Ionic Liquid Reinforcing Ether Coordination of Localized High Concentration Electrolyte Enables High‐Voltage Lithium Metal Batteries

Abstract The decomposition of 1,2‐dimethoxyethane (DME) in localized high‐concentration electrolytes (LHCEs) under high voltage produces fragile and unstable organic fragments at the cathode/electrolyte interphase, which greatly damages the cycling performance of high‐energy‐density lithium metal batteries. Herein, a robust strategy is proposed by adding ionic liquid of 1‐Methyl‐1‐propyl pyrrolidinium bis(trifluoromethanesulfonyl)imide (Pyr 13 TFSI) as co‐solvent into the bulk electrolyte to significantly improve the stability of solvated DME through reinforcing the ion‐dipole interaction between TFSI − and DME. The Pyr 13 TFSI can balance the interaction among the electrolyte components to reduce the dynamic de‐coordinated DME molecules and promote the formation of anion‐derived cathode electrolyte interphase with excellent electrochemical stability and high Li + transport dynamics.
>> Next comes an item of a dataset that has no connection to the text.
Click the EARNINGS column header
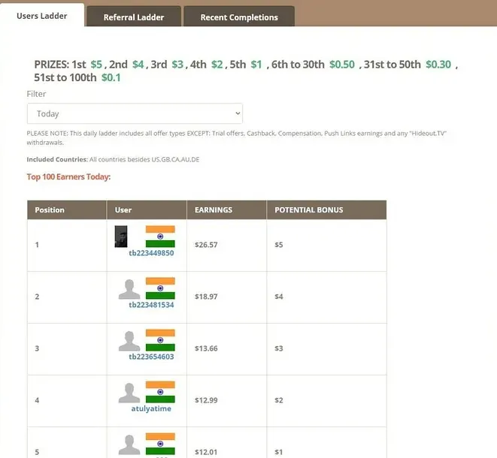497x458 pixels. pos(214,210)
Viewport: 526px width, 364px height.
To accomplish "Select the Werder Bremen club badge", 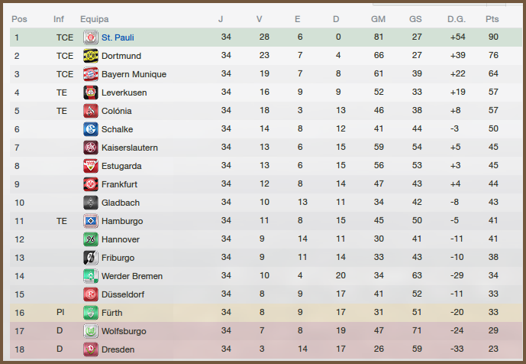I will pos(91,276).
The Li||LiNi 0.8 Co 0.1 Mn 0.1 O 2 coin cells with Pyr 13 TFSI exhibit capacity retention of 76.1% after 1800 cycles at 1 C rate (4.5 V), and 77.1% after 800 cycles at a high cut‐off voltage of 4.6 V. Furthermore, the cells using Li anode with the thickness of 50 µm and high LiNi 0.8 Co 0.1 Mn 0.1 O 2 loading of 18.68 mg cm −2 can operate for 175 cycles with high‐capacity retention of 73.35%. This work demonstrates that modulating the interactions among electrolyte components using ionic liquid can optimize the coordination chemistry for advanced high‐energy density Li metal batteries.